O chão fugiu-me dos pés. Entrei em casa a correr e vi a minha mãe com um lábio inchado e um olhar vazio.
— Vai-te embora daqui, Sofia — disse ela baixinho. — Não quero que acabes como eu.
Naquela noite fiz as malas às escondidas. Deixei um bilhete para Inês: “Nunca deixes de sonhar”. Saí de casa sem olhar para trás.
Os primeiros meses foram um inferno. Dormia em sofás de amigas ou em quartos alugados por horas no centro do Porto. Trabalhava num café durante o dia e treinava à noite até as pernas me falharem. Houve dias em que pensei desistir — quando via casais felizes na rua ou mães a buscar os filhos à escola sentia uma dor tão funda que mal conseguia respirar.
Mas também houve momentos de luz: o primeiro solo no Teatro Rivoli; o aplauso inesperado de um desconhecido; as mensagens da Inês escondidas nos livros que me emprestava às escondidas da minha mãe: “Estou orgulhosa de ti”.
O tempo passou devagar. Fui crescendo à força das quedas e das ausências. O meu pai nunca mais me falou. A minha mãe ligava-me às escondidas para saber se eu estava bem — mas nunca tinha coragem de me pedir para voltar.

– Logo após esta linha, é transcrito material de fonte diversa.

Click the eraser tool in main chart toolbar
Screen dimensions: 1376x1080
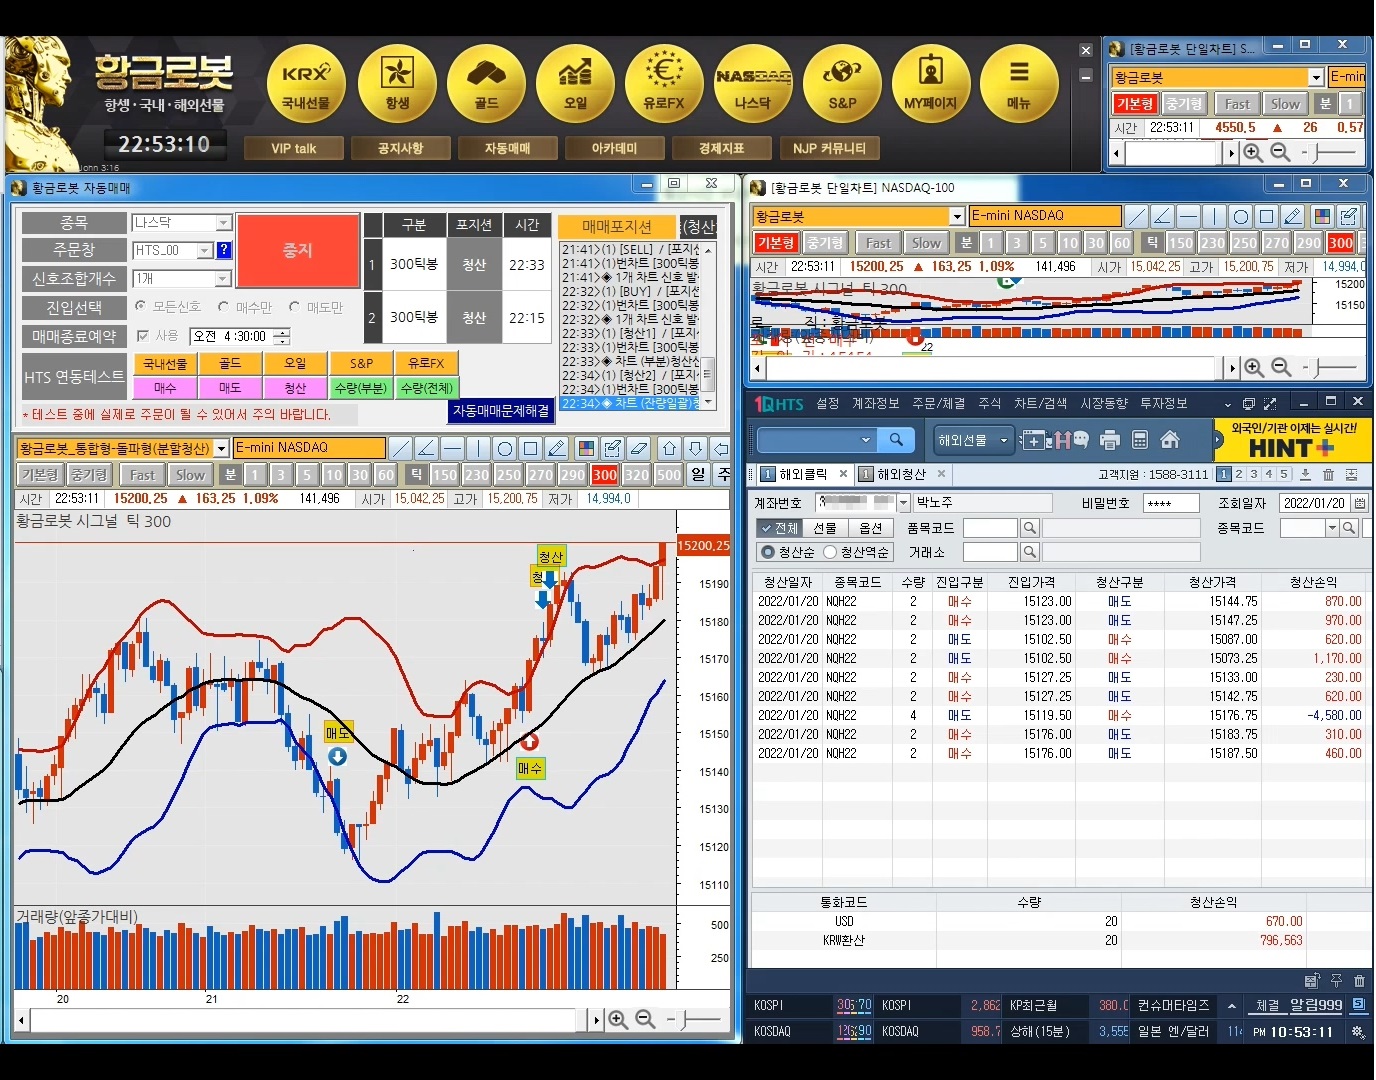click(639, 448)
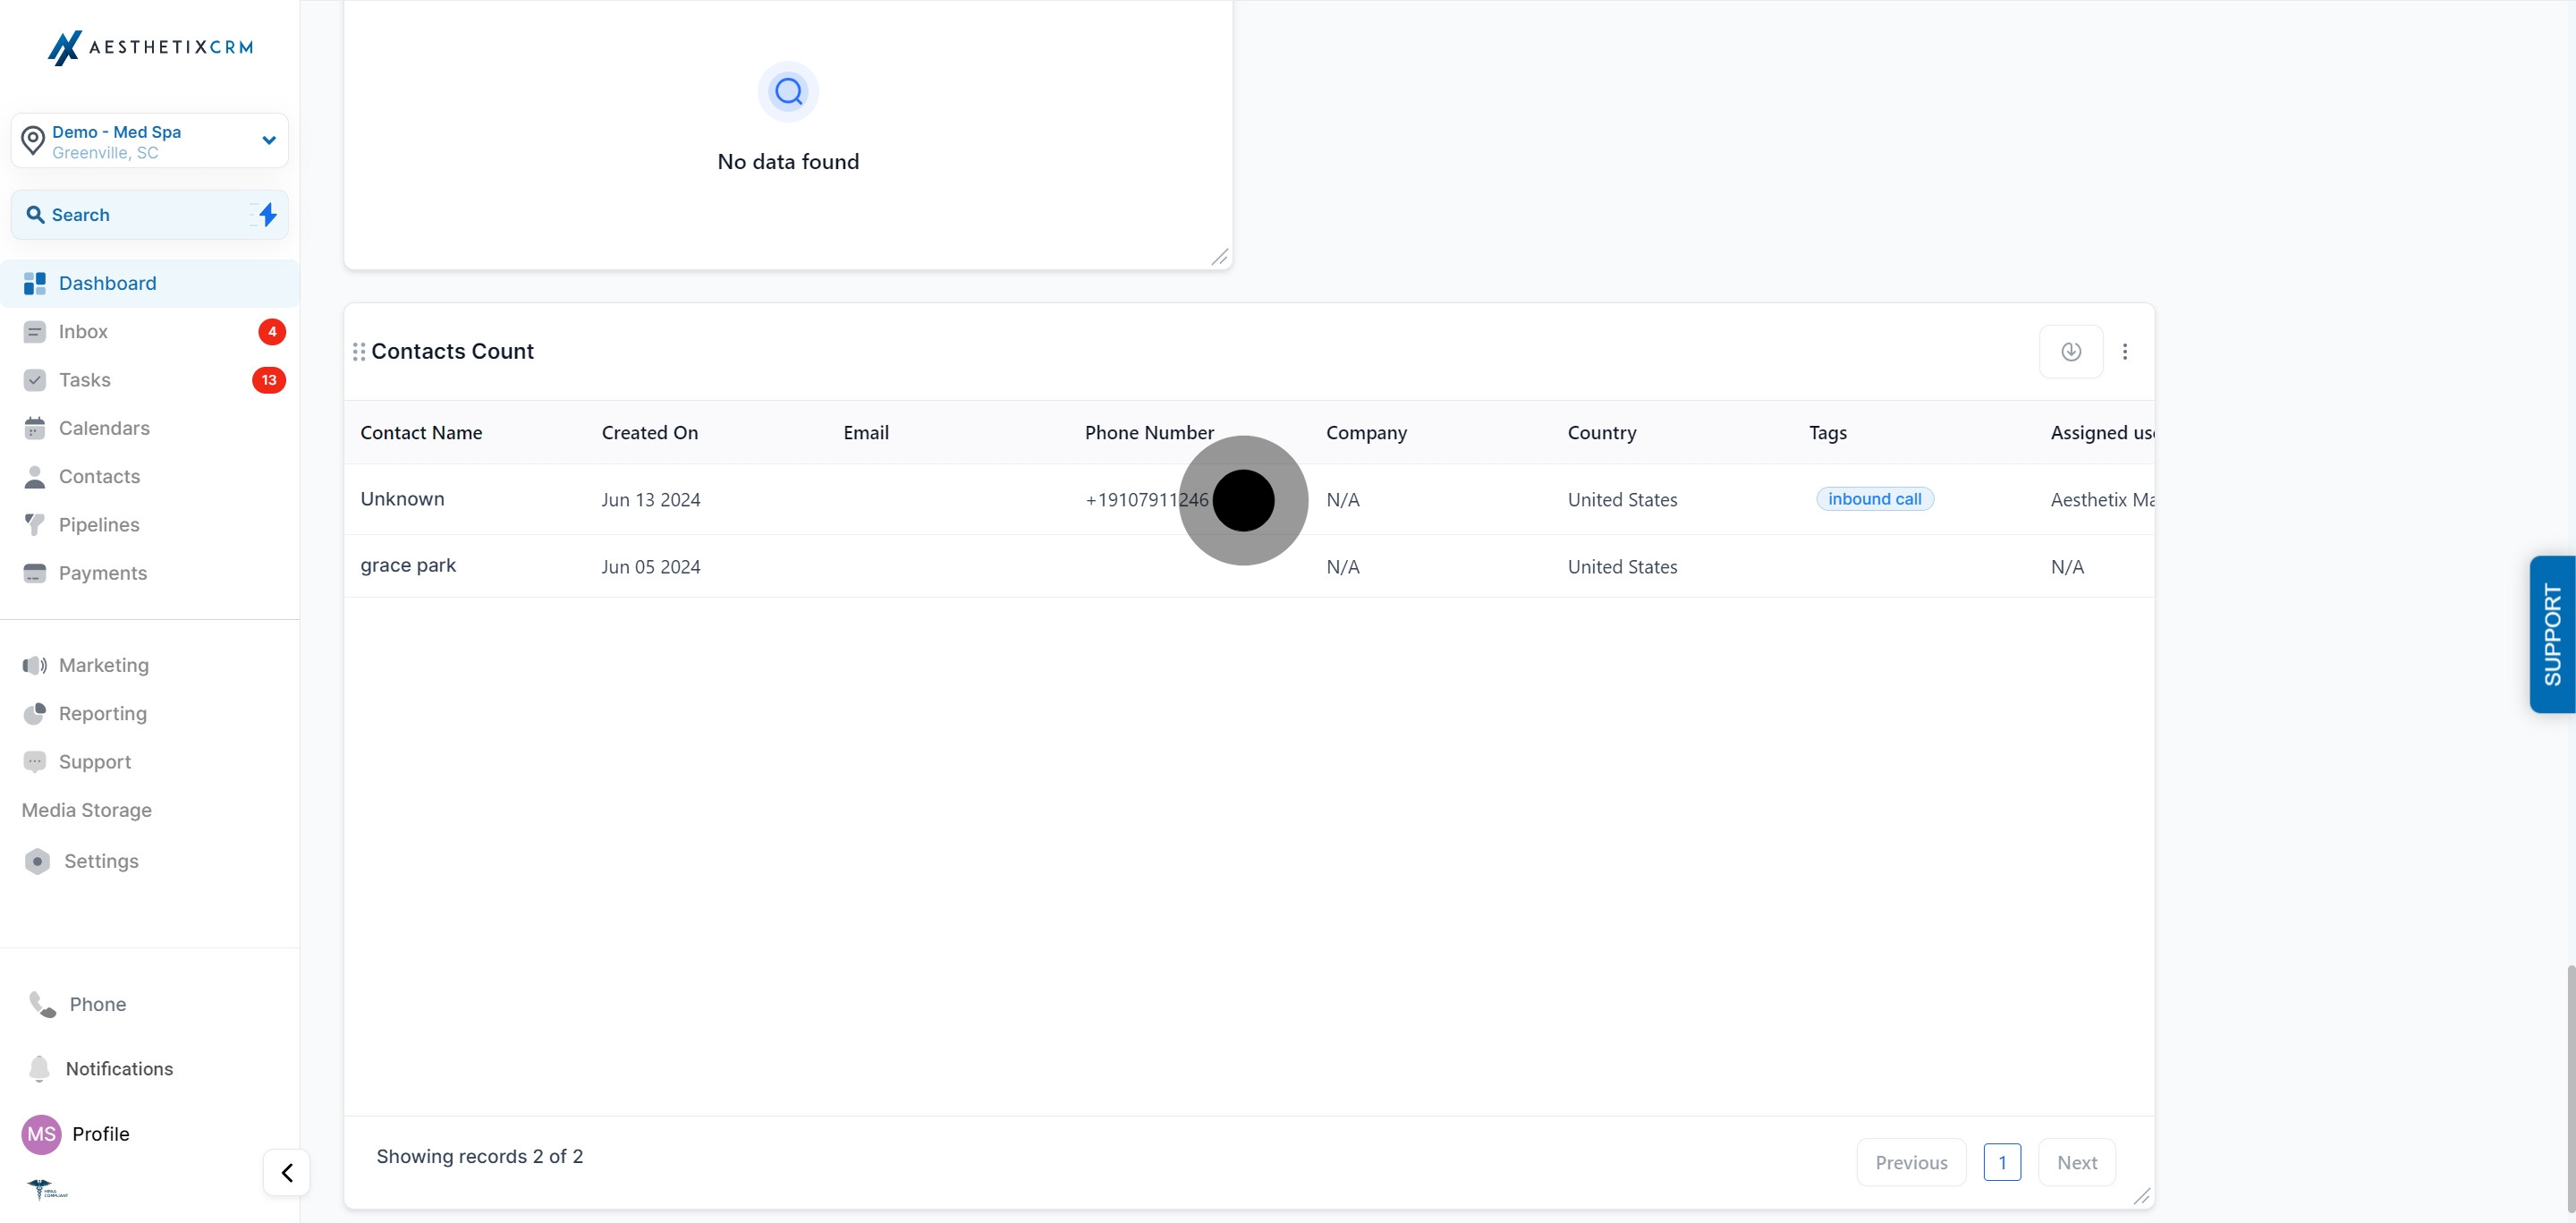Click the download icon in Contacts Count
This screenshot has width=2576, height=1223.
[2070, 352]
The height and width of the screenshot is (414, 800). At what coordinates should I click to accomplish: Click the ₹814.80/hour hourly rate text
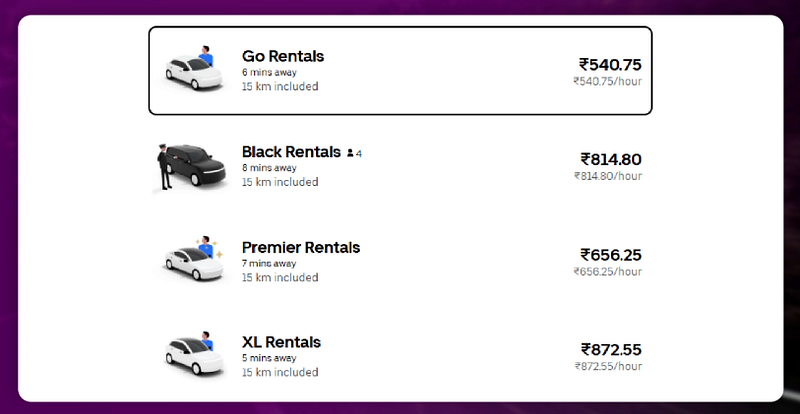608,176
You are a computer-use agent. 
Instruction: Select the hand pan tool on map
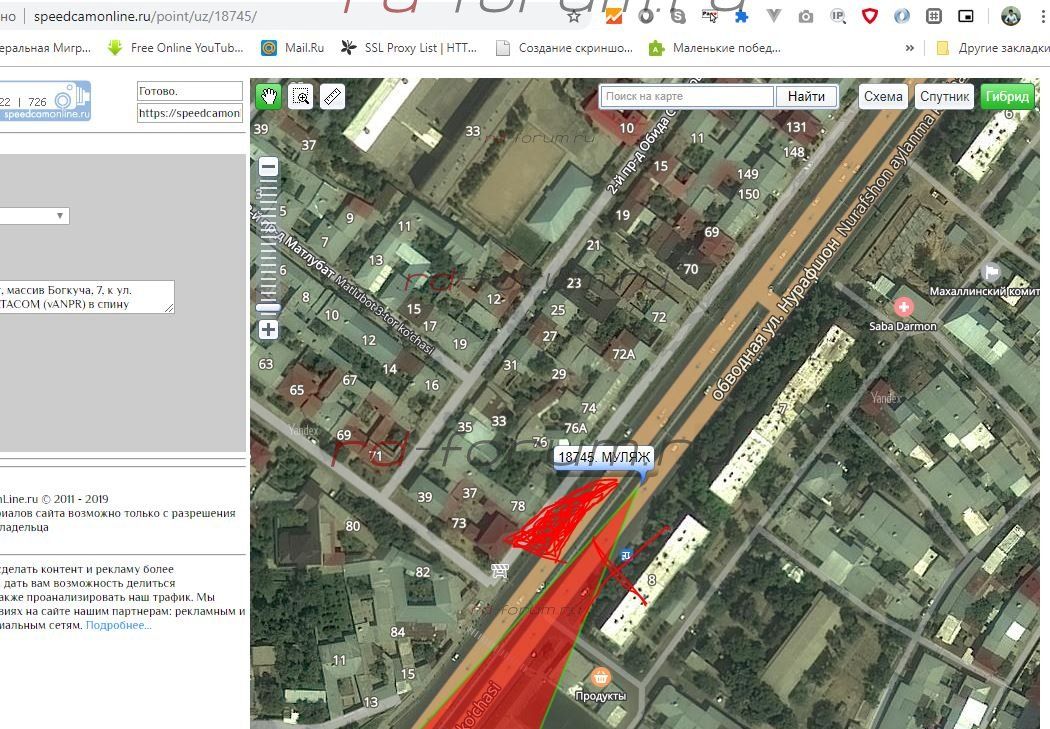pyautogui.click(x=268, y=96)
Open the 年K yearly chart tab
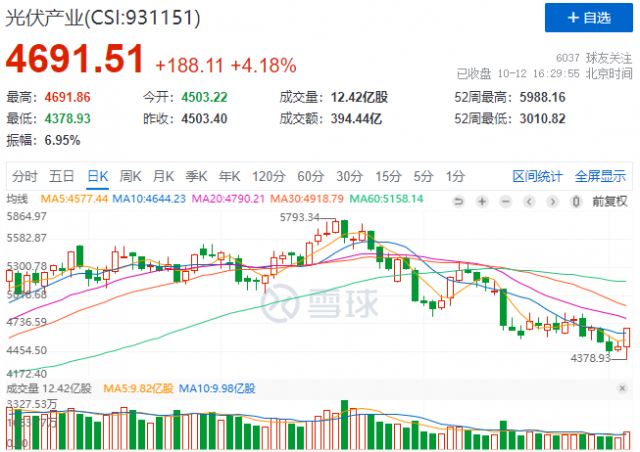Screen dimensions: 640x452 click(231, 176)
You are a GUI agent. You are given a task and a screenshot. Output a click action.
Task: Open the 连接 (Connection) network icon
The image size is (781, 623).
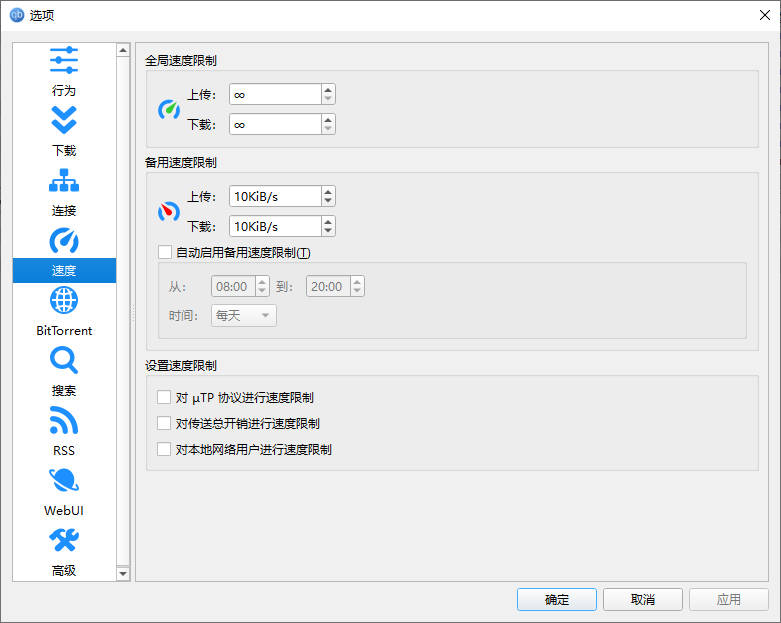pyautogui.click(x=64, y=181)
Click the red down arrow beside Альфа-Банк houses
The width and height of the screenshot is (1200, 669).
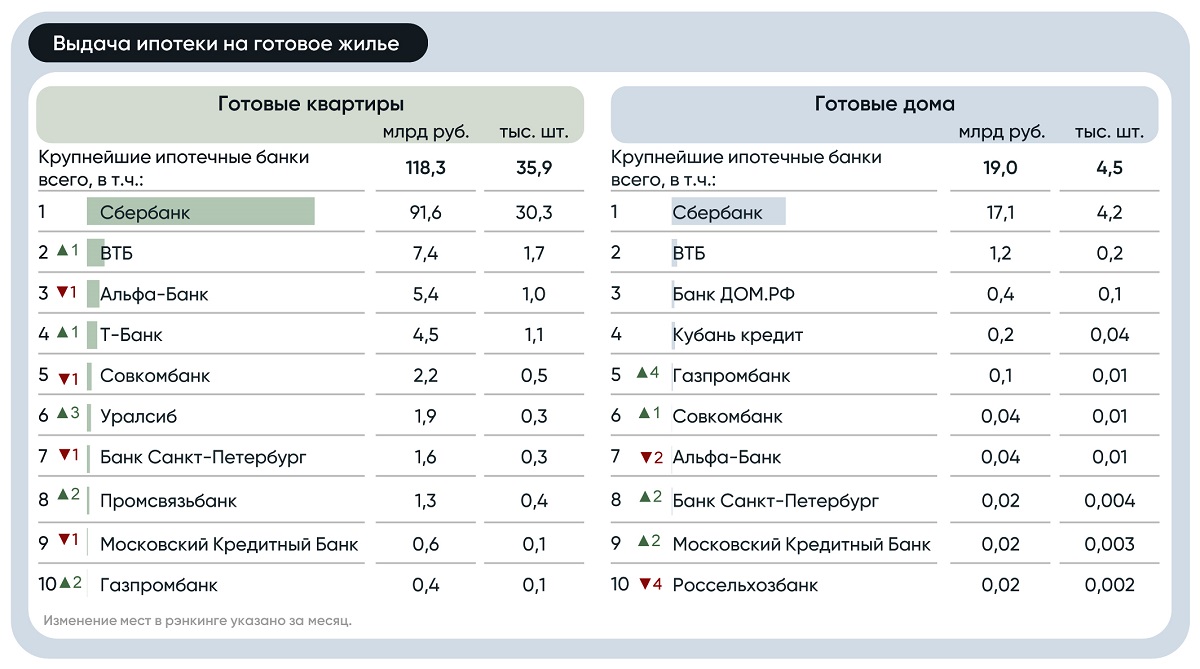click(x=645, y=458)
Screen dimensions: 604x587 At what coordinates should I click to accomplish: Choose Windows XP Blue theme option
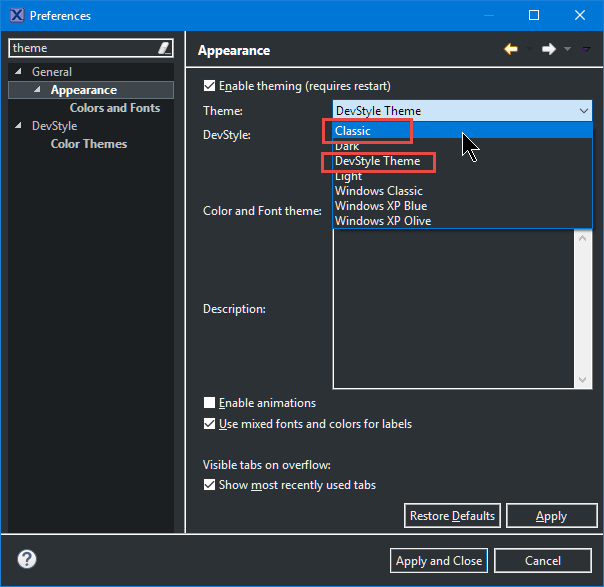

Um dia recebi uma chamada do hospital: o meu pai tinha tido um AVC. Corri para lá sem pensar duas vezes. Quando cheguei ao quarto dele, vi um homem envelhecido antes do tempo, com as mãos trémulas e os olhos cheios de lágrimas não choradas.
— Desculpa… — murmurou ele, com dificuldade.
Sentei-me ao lado dele e peguei-lhe na mão. Pela primeira vez em anos senti compaixão em vez de raiva.
— Eu só queria que fosses feliz… à minha maneira — disse ele.
Chorámos juntos nesse dia. Não apagou tudo o que aconteceu, mas abriu uma porta para o perdão.
Hoje vivo sozinha num pequeno apartamento no Bonfim. Dou aulas de dança a crianças e continuo a treinar todos os dias. A minha mãe voltou a sorrir devagarinho; Inês está quase a entrar na universidade — quer ser psicóloga para ajudar famílias como a nossa.
Às vezes pergunto-me se valeu a pena tanta dor para seguir um sonho. Se podia ter feito diferente ou se estava destinada a este caminho desde sempre.
E vocês? Acham que é possível recomeçar depois de perder tudo? Ou será que há feridas que nunca saram?